This week’s capacity auction for the regional power grid contained some good news for consumers: Prices are down.
But the results will increase pressure on generators struggling to compete in a new energy world dominated by abundant natural gas.
Philadelphia Inquirer staff writer Andrew Maykuth reports:

Payments from consumers to suppliers that can guarantee capacity in the year starting June 2019 will fall by $4.1 billion to $6.9 billion, said PJM Interconnection L.L.C., the Valley Forge grid operator that includes 13 states and the District of Columbia.

That will be $4.1 billion more in the pockets of households and businesses, which pay the capacity costs as part of the kilowatt-hour charges on their utility bills, PJM spokesman Ray Dotter said. 
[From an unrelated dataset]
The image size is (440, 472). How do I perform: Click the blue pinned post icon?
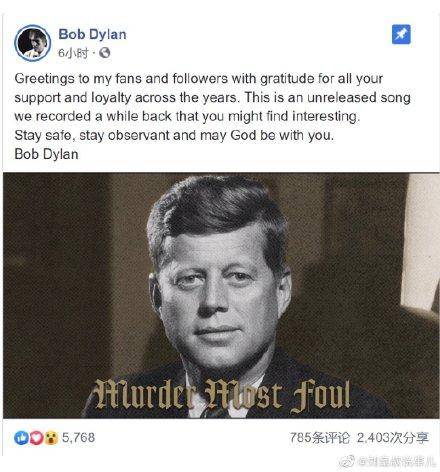coord(401,34)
What’s good for consumers may be hard for some generators to stomach.
The price that some generators bid was too high to clear the auction, so they will not receive any capacity revenue for 2019-20. That includes Exelon’s Three Mile Island nuclear plant near Harrisburg.
It was the second consecutive year that TMI Unit 1 failed to bid low enough to win the auction, leaving the 837-MW plant’s economic fate uncertain.
Capacity payments, which are separate from the price of the energy generated, are fees paid to power producers to guarantee they will be able to generate electricity on demand. PJM procures power three years in advance, based on its load forecasts.